Another brief extension higher cannot be totally ruled out. But stiff resistance is expected below 100% projection of 2584.24 to 3499.79 from 3267.90 at 4183.45 to limit upside and bring the overdue correction.

Focus will remain emergence of topping signals ahead.

EUR/USD’s fall from 1.1917 resumed last week, but recovered after hitting 1.1540. Initial bias is turned neutral this week for consolidations. Deeper decline is expected as long as 1.1778 resistance holds. Below 1.1540 will target 1.1390 support or further to 38.2% retracement of 1.0176 to 1.1917 at 1.1252.

In the bigger picture, considering bearish divergence condition in D MACD, a medium term top is likely in place at 1.1917, just ahead of 1.2 key psychological level.
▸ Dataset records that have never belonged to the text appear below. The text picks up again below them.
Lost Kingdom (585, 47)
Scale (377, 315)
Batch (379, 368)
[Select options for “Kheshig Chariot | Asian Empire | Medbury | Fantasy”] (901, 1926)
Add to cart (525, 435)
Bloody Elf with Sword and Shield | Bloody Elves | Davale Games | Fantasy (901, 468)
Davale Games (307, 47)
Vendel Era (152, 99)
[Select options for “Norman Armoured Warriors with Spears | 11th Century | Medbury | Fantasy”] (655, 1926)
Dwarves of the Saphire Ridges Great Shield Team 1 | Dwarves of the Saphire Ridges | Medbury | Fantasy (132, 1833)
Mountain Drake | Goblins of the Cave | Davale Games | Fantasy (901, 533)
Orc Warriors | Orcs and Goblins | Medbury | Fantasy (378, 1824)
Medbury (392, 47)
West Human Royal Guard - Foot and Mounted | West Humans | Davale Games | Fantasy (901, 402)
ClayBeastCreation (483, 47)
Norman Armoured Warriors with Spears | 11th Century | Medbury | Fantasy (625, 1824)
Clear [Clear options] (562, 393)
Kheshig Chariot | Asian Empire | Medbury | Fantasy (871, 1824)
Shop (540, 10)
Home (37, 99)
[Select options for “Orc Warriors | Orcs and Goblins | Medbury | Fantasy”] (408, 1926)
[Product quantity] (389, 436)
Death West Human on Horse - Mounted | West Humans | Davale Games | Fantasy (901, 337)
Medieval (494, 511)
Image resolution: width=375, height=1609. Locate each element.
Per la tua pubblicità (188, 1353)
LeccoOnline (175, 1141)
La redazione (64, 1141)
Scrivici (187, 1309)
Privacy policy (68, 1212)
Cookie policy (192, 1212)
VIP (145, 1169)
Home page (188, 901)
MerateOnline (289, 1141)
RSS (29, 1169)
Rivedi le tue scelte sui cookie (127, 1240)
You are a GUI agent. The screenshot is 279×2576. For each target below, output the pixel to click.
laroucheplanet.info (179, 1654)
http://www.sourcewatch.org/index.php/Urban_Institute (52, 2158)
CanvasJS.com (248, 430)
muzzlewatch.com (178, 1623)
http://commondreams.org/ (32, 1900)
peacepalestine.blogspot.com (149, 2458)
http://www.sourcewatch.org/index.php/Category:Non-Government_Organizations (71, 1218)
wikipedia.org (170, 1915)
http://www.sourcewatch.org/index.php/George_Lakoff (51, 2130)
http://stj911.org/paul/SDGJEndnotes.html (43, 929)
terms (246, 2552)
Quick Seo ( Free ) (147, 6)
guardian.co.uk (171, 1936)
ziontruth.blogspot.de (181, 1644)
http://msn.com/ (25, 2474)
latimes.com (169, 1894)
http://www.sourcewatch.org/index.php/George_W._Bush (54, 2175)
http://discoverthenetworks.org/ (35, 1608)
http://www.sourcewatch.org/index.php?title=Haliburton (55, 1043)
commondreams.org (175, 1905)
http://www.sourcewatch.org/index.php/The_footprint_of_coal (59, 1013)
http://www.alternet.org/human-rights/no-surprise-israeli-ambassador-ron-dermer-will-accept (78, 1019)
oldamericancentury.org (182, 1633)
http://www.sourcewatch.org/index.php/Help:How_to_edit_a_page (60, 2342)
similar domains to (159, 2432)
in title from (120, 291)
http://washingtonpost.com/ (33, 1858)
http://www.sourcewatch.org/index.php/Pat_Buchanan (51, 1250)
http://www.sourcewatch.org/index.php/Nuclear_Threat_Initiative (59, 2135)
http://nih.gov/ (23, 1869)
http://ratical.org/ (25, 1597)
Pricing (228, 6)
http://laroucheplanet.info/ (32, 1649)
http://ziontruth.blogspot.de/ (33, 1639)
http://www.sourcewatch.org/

As long as 55 W EMA (now at 1.1247) holds, the up trend from 0.9534 (2022 low) is still extended to continue. Decisive break of 1.2000 will carry larger bullish implications. However, sustained trading below 55 W EMA will argue that rise from 0.9534 has completed as a three wave corrective bounce, and keep outlook bearish.

In the long term picture, 38.2% retracement of 1.6039 to 0.9534 at 1.2019, which is close to 1.2000 psychological level is the key for the outlook. Rejection by this level will keep the multi decade down trend from 1.6039 (2008 high) intact, and keep outlook neutral at best. However, decisive break of 1.2000/19, will suggest long term bullish trend reversal, and target 61.8% retracement at 1.3554.